The solution here is easy: Drink enough water!
Medications
Finally, let’s address a list of medications that could also facilitate water retention:
- Certain hormonal birth control
- Testosterone replacement therapy
- NSAIDs
- Calcium channel blockers (blood pressure medications – Amlodipine, Bepridil, Diltiazem)
- Prednisone and other corticosteroids
- Certain diabetes medications (Pioglitazone and rosiglitazone, as well as insulin therapy)
Integration and Conclusion
Water retention can be seriously frustrating, especially when it’s masking your hard-earned fat loss.
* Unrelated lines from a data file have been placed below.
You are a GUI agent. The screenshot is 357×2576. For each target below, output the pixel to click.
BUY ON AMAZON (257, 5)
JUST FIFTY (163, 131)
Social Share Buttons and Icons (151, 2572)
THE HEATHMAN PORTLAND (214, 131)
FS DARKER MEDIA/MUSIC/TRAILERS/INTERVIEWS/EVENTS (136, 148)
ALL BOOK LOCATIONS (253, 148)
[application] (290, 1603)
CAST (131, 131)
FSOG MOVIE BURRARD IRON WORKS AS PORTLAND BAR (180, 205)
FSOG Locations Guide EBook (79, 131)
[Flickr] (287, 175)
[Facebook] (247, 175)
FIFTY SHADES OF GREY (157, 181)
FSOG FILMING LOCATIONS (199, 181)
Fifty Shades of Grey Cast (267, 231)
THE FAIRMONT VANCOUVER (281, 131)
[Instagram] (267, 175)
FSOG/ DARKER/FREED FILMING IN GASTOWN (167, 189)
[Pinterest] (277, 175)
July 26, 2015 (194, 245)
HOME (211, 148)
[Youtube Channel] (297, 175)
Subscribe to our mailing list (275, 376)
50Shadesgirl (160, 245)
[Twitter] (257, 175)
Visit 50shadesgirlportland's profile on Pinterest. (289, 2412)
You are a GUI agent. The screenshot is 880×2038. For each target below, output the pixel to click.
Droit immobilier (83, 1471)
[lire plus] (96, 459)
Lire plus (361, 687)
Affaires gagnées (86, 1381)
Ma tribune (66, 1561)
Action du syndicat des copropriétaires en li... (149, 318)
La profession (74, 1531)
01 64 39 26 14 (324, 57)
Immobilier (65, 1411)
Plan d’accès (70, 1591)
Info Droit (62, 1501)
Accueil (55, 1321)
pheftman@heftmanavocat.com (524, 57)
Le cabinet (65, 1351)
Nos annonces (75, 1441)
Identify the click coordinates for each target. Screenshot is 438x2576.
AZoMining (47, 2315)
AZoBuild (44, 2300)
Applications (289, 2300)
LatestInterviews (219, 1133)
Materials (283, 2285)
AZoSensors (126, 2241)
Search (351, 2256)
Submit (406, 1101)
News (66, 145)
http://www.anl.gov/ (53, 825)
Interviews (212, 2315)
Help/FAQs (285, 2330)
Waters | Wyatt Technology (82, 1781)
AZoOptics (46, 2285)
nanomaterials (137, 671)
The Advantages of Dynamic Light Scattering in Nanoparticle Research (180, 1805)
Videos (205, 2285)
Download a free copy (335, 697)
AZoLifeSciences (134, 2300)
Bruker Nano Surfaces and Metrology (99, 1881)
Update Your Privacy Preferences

Arming yourself with the knowledge of its causes, though, can let you know when you might be experiencing it, which can calm your mind and keep you on plan.
Many of these causes we can make lifestyle changes to deal with the root cause, such as excess sodium consumption, female hormonal imbalances, and inflammation, but others are going to be inevitable. You’ll just have to wait out the water retention from dieting heavily or consuming a cheat meal.
The most important part is to not let it affect you too much psychologically while you’re on plan; remember to focus more on the 7-day daily averages of scale weight. If your weight went up 2–3 pounds overnight, it’s nearly guaranteed that it was just water weight fluctuation.